Introduction: A deep neural network architecture was described to classify multiple cardiac abnormalities using ECG data with varying leads. The model was created by the team “SJTU_PAMI_Lab” for the PhysioNet/Computing in Cardiology Challenge 2021.
Methods: In this work, ECGs were preprocessed using high-pass filters and set to a consistent duration with 4096 samples by randomly clipping or zero-padding the signal. An interpretable model combining graph convolutional network (GCN) and deep wavelet decomposition network (DWDN) was proposed to learn effective features. 3-layers GCN was to extract the spatial features between different leads. Moreover, it learned a weights to interpret the dependences of leads. 10-layers DWDN was used to build frequency-aware deep learning models and to learn the temporal features for ECG sequences. The modified ResNet was embedded into DWDN to improve the efficiency of the model. Also, to handle class imbalance, a simple constrained grid-search was applied. Four models with similar architecture were built for twelve-leads ECGs, six-leads ECGs, three-leads ECGs and two-leads ECGs, respectively.

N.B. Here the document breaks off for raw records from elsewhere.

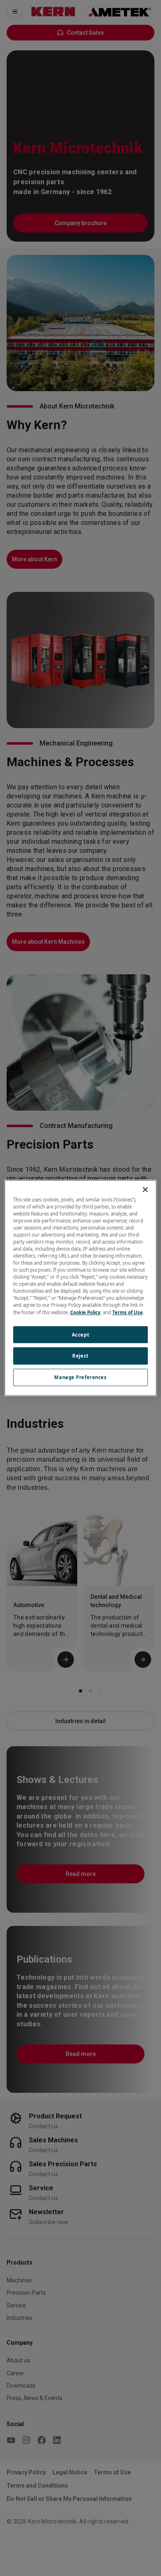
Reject (80, 1356)
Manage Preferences (80, 1377)
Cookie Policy (85, 1312)
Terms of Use (127, 1312)
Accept (80, 1335)
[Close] (145, 1189)
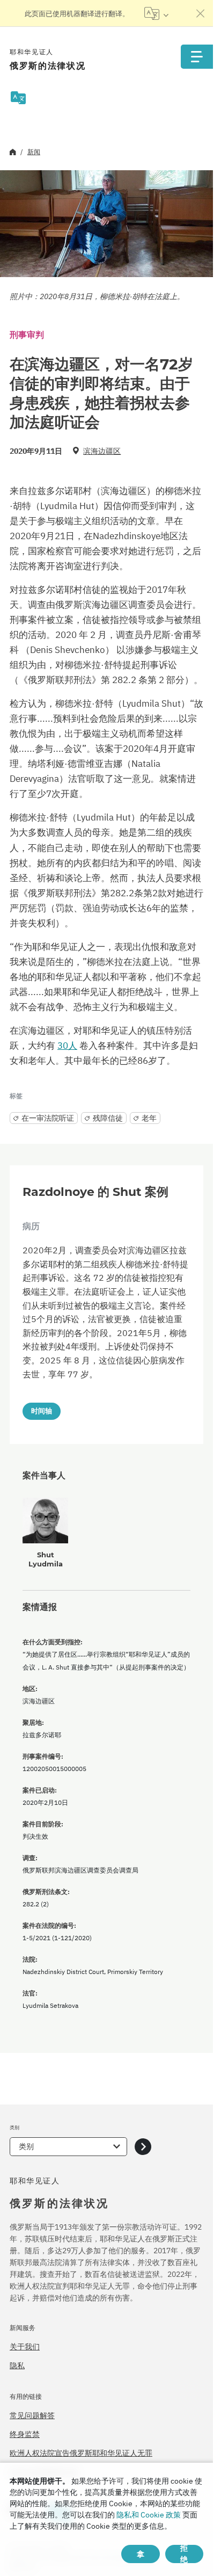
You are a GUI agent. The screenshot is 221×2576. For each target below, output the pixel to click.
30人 (67, 1045)
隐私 (17, 2365)
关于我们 (25, 2347)
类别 (26, 2146)
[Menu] (197, 57)
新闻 (33, 152)
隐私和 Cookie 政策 (148, 2515)
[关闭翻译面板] (200, 13)
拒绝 (184, 2554)
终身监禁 (25, 2434)
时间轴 (41, 1410)
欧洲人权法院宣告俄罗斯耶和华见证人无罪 (81, 2453)
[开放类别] (143, 2146)
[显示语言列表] (156, 13)
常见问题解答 (32, 2415)
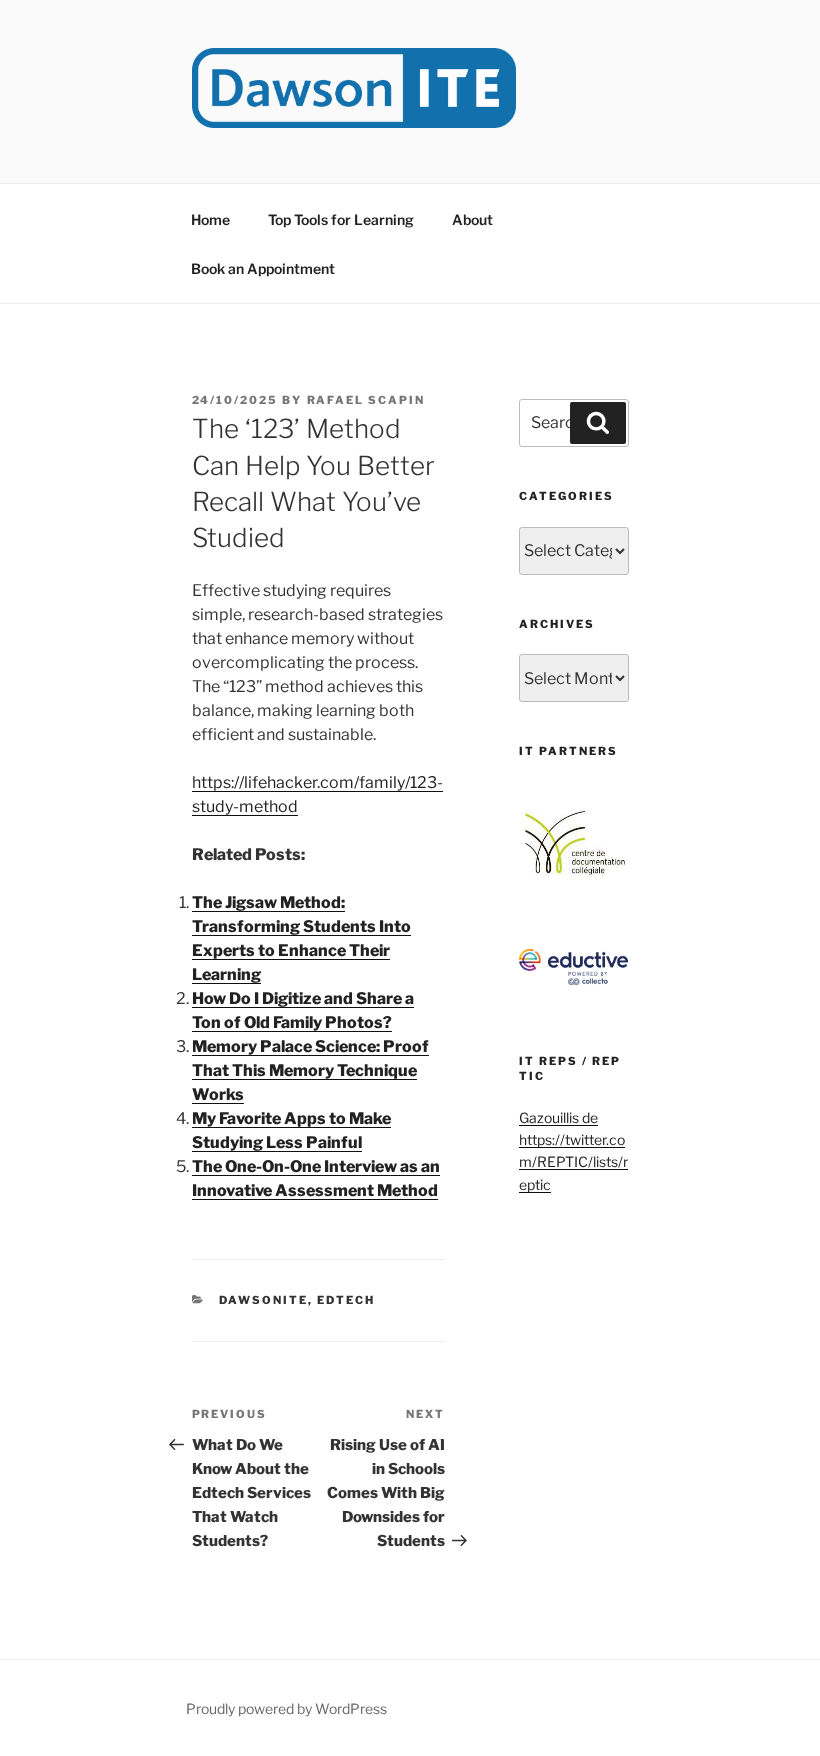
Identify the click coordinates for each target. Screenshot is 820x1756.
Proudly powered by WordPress (286, 1708)
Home (210, 219)
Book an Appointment (263, 268)
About (472, 219)
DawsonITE (263, 1300)
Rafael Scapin (366, 400)
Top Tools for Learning (341, 219)
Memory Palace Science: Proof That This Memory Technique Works (310, 1070)
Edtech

Results: based on the weighted accuracy metric provided by the Challenge, four models (for twelve-leads ECGs, six-leads ECGs, three-leads ECGs and two-leads ECGs) achieved a 5-fold cross-validation score of (0.706, 0.710, 0.691, 0.660), sensitivity and specificity of (0.910, 0.918, 0.892, 0.888) and (0.969, 0.970, 0.953, 0.946), respectively on the training data.
Conclusion: The proposed classification model performed well on the training data with varying leads. Such models potentially interpreted the relationships between different ECG leads, which was beneficial for ECG research and diagnosis.